Le 20 décembre 1996, Pierre Beauchamps, un fournisseur de cocaïne des Rock Machine, s’était fait tirer à bout portant au volant de sa minifourgonnette sur une rue Sainte-Catherine achalandée en raison du magasinage de Noël.
Sirois prétendait que Woolley lui a admis qu’il était l’auteur du meurtre. Selon le délateur, l’accusé lui avait demandé de brûler le manteau qu’il portait lorsqu’il a criblé Beauchamps de balles. Un manteau que Sirois lui avait offert dans les semaines précédentes.
La mission de Sirois semblait gagnée d’avance puisque son témoignage servait à corroborer une preuve scientifique quasiment irréfutable en cour.
En effet, l’ADN de Woolley avait été identifié dans un chapeau de pêcheur retrouvé dans une poubelle de la station du métro Bonaventure. La même poubelle contenait aussi un revolver, mais les empreintes digitales de l’accusé ne s’y retrouvaient pas.

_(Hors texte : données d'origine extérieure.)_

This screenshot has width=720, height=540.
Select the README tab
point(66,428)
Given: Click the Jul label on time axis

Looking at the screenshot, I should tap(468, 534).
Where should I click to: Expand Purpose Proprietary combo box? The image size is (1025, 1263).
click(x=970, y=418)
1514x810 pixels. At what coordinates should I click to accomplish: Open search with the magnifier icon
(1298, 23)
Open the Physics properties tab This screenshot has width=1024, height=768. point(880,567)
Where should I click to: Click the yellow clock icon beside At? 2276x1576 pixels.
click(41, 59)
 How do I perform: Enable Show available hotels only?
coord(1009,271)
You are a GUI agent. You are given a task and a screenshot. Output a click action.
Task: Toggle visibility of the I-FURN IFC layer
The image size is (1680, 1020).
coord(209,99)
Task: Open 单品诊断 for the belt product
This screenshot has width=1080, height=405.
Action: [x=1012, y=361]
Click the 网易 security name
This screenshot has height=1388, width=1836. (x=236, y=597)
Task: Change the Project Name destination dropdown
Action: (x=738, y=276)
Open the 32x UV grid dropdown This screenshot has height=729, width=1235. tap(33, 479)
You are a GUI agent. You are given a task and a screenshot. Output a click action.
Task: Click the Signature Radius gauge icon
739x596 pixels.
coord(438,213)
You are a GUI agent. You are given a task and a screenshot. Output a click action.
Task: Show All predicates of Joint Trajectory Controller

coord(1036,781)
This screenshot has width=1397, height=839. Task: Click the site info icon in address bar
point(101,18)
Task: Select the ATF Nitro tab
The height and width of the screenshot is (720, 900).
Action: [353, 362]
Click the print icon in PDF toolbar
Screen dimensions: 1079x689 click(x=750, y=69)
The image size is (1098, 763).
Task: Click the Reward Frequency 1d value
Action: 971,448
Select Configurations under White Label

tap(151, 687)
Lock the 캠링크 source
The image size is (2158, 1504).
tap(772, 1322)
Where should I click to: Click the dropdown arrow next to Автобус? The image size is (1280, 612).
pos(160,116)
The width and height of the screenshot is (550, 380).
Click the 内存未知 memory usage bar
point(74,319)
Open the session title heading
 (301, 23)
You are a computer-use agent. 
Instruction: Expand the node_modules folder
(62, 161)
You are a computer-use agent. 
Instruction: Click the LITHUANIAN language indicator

Un peu comme lors du célèbre procès d’O.J. Simpson pour le meurtre de sa femme, en 1995, Woolley a fini par être acquitté à la suite de nombreuses lacunes dans le dossier de la Couronne.
En raison d’un « manque de personnel », la police avait envoyé un technicien recrue qui en était à son tout premier meurtre afin d’aller documenter la scène de crime.
Ce policier a non seulement commis plusieurs erreurs de débutant, mais il a aussi menti sous serment pour tenter de camoufler quelques bourdes. Un cas « troublant » aux yeux du juge du procès, ce qui avait incité la défense à évoquer la possibilité de fabrication de preuves.
De plus, aucun des témoins oculaires de la police n’avait été en mesure d’affirmer sous serment que l’accusé était bel et bien le tireur. L’un d’eux a même dit en cour qu’il n’était plus certain que le suspect était de race noire.